C'est un discours enflammé que le président de la République, Kaïs Saïed, a prononcé devant un obéissant ministre des Affaires étrangères en réponse à l'avis de la commission de Venise sur l'amendement de la composition de l'instance des élections et sur le calendrier politique tunisien. Quoi de mieux pour raviver une popularité en berne que d'agiter la menace de l'ingérence extérieure et de se poser en noble défenseur de la souveraineté nationale. Sauf que, comme à chaque fois, le chef de l'Etat ne mesure pas la conséquence de ses actes exagérés. Comme le fait si bien remarquer l'ancienne conseillère de feu le président Béji Caïd Essebsi, Saïda Garrache, la première faute dans cette histoire est que le chef de l'Etat en personne prenne la peine de répondre à l'avis de la commission de Venise. « Le chef de l'Etat ne doit pas répondre par un discours une commission consultative étrangère dont notre pays est membre et dont il vient de recevoir la présidente en avril 2022 et l'évoquer en disant « la femme » », a fait remarquer l'ancienne conseillère soulignant la misogynie du président. Dans le statut qu'elle a publié le 31 mai 2022, elle conclut en disant : « Le président de la République répond à ceux qui sont de son rang, c'est-à-dire les chefs d'Etat. Mis à part cela, il y a d'autres canaux pour faire parvenir une position officielle ». Sauf que Saïda Garrache n'a pas prévu le besoin du président de s'exposer et de faire le spectacle pour ses fans et ceux qui croient encore qu'il porte la solution. Devant une popularité en berne et avec les claques assénées à son projet de dialogue national par l'UGTT et les doyens des facultés, le chef de l'Etat avait besoin de reprendre du poil de la bête. Et quoi de mieux, dans ce contexte, que la défense d'une souveraineté nationale supposément attaquée par une simple commission consultative. Le président de la République, Kaïs Saïed, choisit d'occulter et d'ignorer les difficultés réelles et préfère mettre l'habit blanc d'un triste Don Quichotte qui se crée des combats fictifs et en sort des victoires pathétiques. On remarquera que l'ancien enseignant de droit constitutionnel ne répond, à aucun moment, sur le fond de l'avis exprimé par la commission de Venise. Il préfère invoquer le temps du colonialisme –ou du protectorat, tout dépend du pays dans lequel on s'exprime- et reprocher aux Européens leur inaction en ce temps-là.

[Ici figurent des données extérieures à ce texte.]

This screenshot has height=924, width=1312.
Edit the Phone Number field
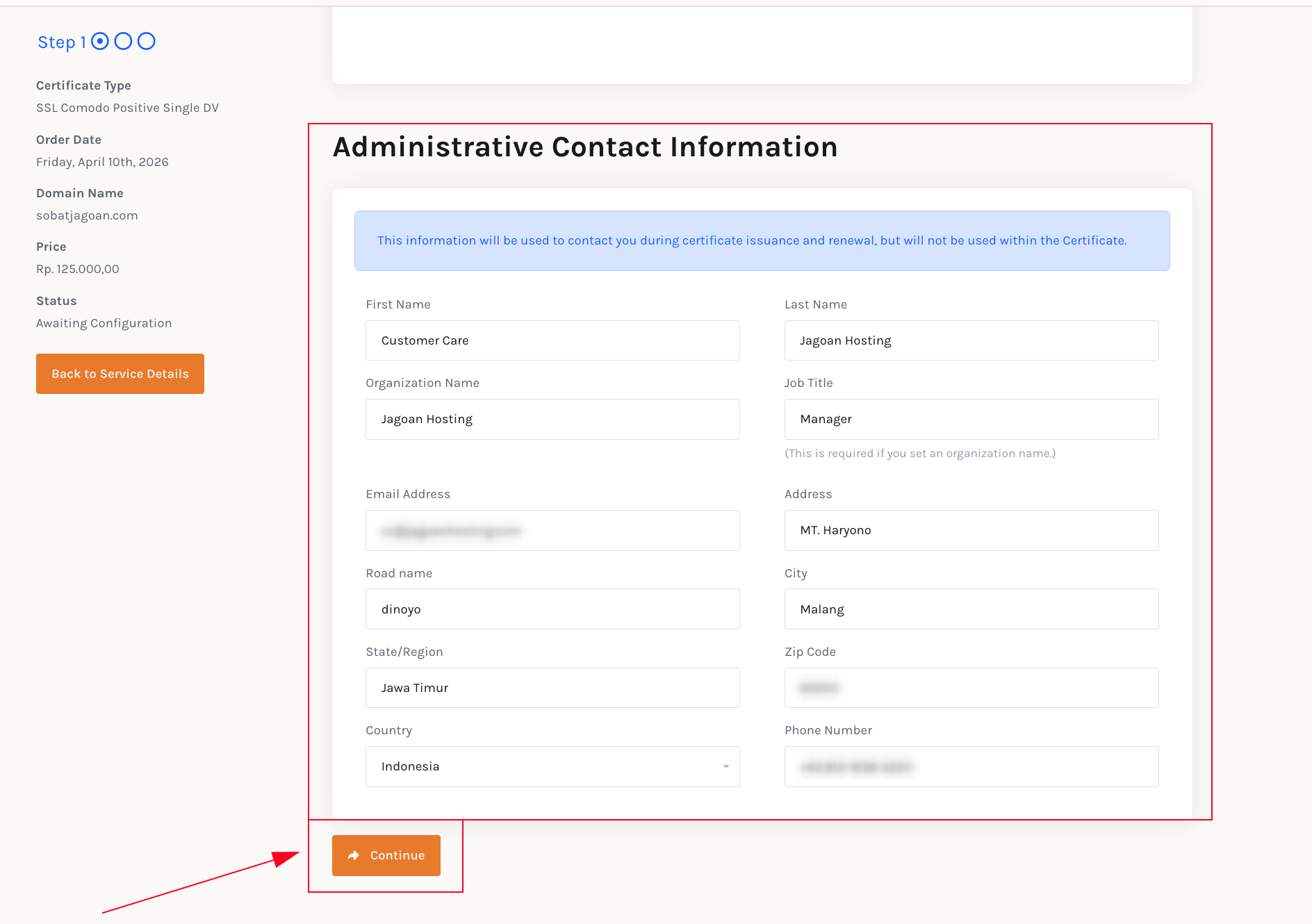coord(971,766)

Par ailleurs, Kaïs Saïed semble ignorer que l'avis exprimé par la commission de Venise est loin d'être un simple exercice intellectuel. L'avis dont il est question a été demandé par l'Union européenne. Celle-ci va donc le prendre en considération dans la mise en place de ses politiques futures en lien avec la Tunisie. Le contribuable européen doit pouvoir savoir où et comment son argent est dépensé. Par conséquent, l'Union européenne ne peut se permettre de dépenser cet argent dans un pays qui sombre dans la dictature et qui ne peut pas présenter de calendrier politique crédible. Avec cette sortie du président de la République, qui classe les membres de la commission de Venise comme personae non grata et qui déclare qu'il n'y aura pas d'observateurs européens lors des prochaines élections, la position européenne ne peut que se diriger vers un sévère ralentissement de la coopération bilatérale. Se posera ensuite la question de savoir quelle sera la position des pays européens comme la France, l'Italie, l'Allemagne et autres vis-à-vis de la Tunisie et de son calendrier politique. Depuis le 25 juillet, plusieurs cercles d'initiés, notamment en matière de coopération avec les entreprises et de financement de projets ont déjà constaté un vrai recul de la part d'un nombre de partenaires habituels. L'avis de la commission de Venise ne fera qu'empirer les choses et on peut désormais supposer que l'Union européenne ne participera pas à la bonne tenue des prochaines échéances électorales tunisiennes à l'instar du référendum ou des élections législatives prévues pour le 17 décembre prochain.
D'un autre côté, la Tunisie multiplie les efforts pour s'octroyer un financement de la part, notamment, du Fonds monétaire international (FMI) pour boucler son budget et préserver ses finances publiques. La Tunisie n'a même pas réussi à boucler son budget de l'année 2021 et les missions de mendicité se multiplient. C'est loin d'être une position idéale pour se permettre de donner des leçons. S'il était sensible à cette problématique, Kaïs Saïed ne se serait jamais permis cette envolée lyrique stérile contre un simple avis consultatif. Aujourd'hui, les pays et les institutions qui pourraient venir en aide financièrement à la Tunisie prendront en considération, non seulement l'avis technique de la commission de Venise, mais également la réaction politique enflammée du président de la République. Inutile de préciser que cela risque de sérieusement compliquer les choses. Kaïs Saïed n'hésite pas à invoquer la souveraineté nationale chaque fois que ses propres plans et ses propres décisions sont critiqués ou même juste analysés à l'étranger. Le fait de n'avoir aucune souveraineté sur le plan agricole par exemple, ou sur le plan financier, ne le dérange nullement. Par contre, il monte sur ses grands chevaux dès qu'il s'agit de la chose politique et de la remise en question de la marche forcée dans laquelle il a engagé le pays. En novice de la politique et des relations internationales, Kaïs Saïed ignore qu'il n'a pas les moyens de sa politique, ni même la politique de ses moyens.